TEXT PROVIDED >>
********

Sen. Debbie Lesko, R-Peoria

Sen. Debbie Lesko, R-Peoria, supports school vouchers.

PHOENIX — Foes of expanded school vouchers are turning in the signatures Tuesday, Aug. 8, to force a public vote on the plan — unless lawmakers move to undermine the referendum.

Members of Save Our Schools said Monday they have more than 100,000 signatures on petitions to block the new law from taking effect as scheduled Wednesday. If the Secretary of State’s Office finds 75,321 of these are valid, the changes remain on hold until the 2018 general election, when voters would decide whether to ratify or veto what the Republican-controlled Legislature approved.

It might not get that far.

Voucher supporters already are weighting litigation to keep the measure off the ballot.

But the more serious threat could come from the Legislature itself.

The petitions seek to refer SB 1431 to the ballot.

That law scraps the requirement that students seeking a voucher of taxpayer money to attend private or parochial schools must meet certain requirements, like having a disability, being a foster child, living on a reservation or attending a school rated D or F. Instead, it would allow any student to qualify, though the measure has a cap of 30,000 students.

********

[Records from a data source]
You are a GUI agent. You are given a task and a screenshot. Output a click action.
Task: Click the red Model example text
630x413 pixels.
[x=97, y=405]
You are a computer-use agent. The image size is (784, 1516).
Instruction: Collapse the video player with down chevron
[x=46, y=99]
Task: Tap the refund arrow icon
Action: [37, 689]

********

EXERCISE REQUIREMENTS >>
1 > According to the article on school vouchers, what requirements did SB 1431 scrap that students seeking a voucher previously had to meet? List each one.
2 > Continue the article on the school voucher referendum, picking up after its final sentence.

ANSWERS FOR THE EXERCISE >>
1 >
- Having a disability
- Being a foster child
- Living on a reservation
- Attending a school rated D or F

2 >
But the Legislature is free to repeal SB 1431 and immediately re-enact it, perhaps with only some minor changes, making the petition drive legally moot. And foes of vouchers, formally known as Empowerment Scholarship Accounts, would have to start over again from scratch to demand a public vote on the new version.

Lawmakers have done exactly that before.

In 2013, opponents of HB 2305 gathered more than 144,000 signatures to force a referendum on a series of changes in election laws that opponents said were designed to depress voter turnout and place roadblocks in the path of those who want to propose their own laws, like limiting who can take someone’s early ballot to a polling place and imposing stricter requirements on citizen groups who are sponsoring initiatives.

More than 110,000 were declared valid, far more than legally required, to force the issue to the ballot.

The next year legislators repealed the law, quashing the initiative.

But that was not the end of it. Since that time, lawmakers have re-enacted virtually all of the same provisions, breaking them into separate bills in a way to make it difficult to refer all of them to the ballot.

A repeat performance is clearly on the minds of voucher supporters, starting with Sen. Debbie Lesko, R-Peoria, who has been the prime proponent.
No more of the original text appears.